INSTRUCTIONS FOR THE TASK: Find the line containing "Image resolution: width=856" in the entries below. Restate it and each line after it, word for word, up to and including the line containing "Given: Click the day range slider marker".

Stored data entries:
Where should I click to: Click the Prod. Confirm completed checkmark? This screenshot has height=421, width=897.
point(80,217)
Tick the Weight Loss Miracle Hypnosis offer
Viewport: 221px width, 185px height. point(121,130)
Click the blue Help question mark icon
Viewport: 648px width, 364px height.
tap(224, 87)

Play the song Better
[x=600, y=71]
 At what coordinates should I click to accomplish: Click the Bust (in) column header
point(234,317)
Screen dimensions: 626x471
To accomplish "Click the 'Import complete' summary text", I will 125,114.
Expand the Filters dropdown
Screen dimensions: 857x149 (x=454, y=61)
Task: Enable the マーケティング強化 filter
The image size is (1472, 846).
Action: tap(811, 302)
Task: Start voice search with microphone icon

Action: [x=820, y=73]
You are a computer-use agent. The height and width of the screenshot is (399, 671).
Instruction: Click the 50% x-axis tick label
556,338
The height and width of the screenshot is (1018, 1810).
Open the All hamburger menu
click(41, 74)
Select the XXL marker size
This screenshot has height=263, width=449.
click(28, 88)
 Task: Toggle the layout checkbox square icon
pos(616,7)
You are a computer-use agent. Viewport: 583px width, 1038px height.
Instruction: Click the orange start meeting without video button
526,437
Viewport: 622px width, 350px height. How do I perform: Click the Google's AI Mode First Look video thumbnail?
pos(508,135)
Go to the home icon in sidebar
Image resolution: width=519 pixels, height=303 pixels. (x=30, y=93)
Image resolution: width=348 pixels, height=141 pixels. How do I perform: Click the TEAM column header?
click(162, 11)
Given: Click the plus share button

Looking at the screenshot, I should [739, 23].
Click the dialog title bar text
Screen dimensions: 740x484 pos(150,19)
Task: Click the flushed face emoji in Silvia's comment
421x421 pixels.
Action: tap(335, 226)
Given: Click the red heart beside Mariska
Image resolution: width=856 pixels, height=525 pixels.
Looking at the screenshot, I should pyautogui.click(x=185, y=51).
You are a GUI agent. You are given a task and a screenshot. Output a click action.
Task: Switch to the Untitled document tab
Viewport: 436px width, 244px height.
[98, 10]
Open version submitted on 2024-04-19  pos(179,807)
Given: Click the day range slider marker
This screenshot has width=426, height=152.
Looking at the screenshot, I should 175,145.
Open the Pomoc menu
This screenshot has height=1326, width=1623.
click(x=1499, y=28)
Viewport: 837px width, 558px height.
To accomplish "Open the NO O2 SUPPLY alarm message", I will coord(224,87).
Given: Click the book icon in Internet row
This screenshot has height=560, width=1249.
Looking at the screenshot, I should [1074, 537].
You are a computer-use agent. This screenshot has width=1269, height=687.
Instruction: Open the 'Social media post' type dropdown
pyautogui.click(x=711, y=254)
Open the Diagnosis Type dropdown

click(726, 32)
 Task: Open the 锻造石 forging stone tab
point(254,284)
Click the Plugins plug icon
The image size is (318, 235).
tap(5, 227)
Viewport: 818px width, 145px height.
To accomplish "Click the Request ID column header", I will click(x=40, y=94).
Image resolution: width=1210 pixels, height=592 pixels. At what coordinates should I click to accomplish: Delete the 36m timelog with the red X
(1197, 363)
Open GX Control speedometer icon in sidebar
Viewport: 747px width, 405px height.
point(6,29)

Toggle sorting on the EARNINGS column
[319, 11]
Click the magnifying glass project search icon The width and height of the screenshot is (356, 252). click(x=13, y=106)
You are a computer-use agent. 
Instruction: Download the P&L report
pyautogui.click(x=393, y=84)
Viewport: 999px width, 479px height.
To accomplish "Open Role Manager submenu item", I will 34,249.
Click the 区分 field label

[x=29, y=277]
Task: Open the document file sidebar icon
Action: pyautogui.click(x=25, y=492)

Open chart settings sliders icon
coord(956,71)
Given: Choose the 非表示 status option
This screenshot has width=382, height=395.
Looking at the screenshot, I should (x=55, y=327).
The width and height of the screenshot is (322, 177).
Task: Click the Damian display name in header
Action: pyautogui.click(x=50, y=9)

RESULT:
Image resolution: width=856 pixels, height=525 pixels.
Looking at the screenshot, I should pyautogui.click(x=185, y=51).
You are a GUI agent. You are given a task and a screenshot. Output a click action.
Task: Switch to the Untitled document tab
Viewport: 436px width, 244px height.
[98, 10]
Open version submitted on 2024-04-19  pos(179,807)
Given: Click the day range slider marker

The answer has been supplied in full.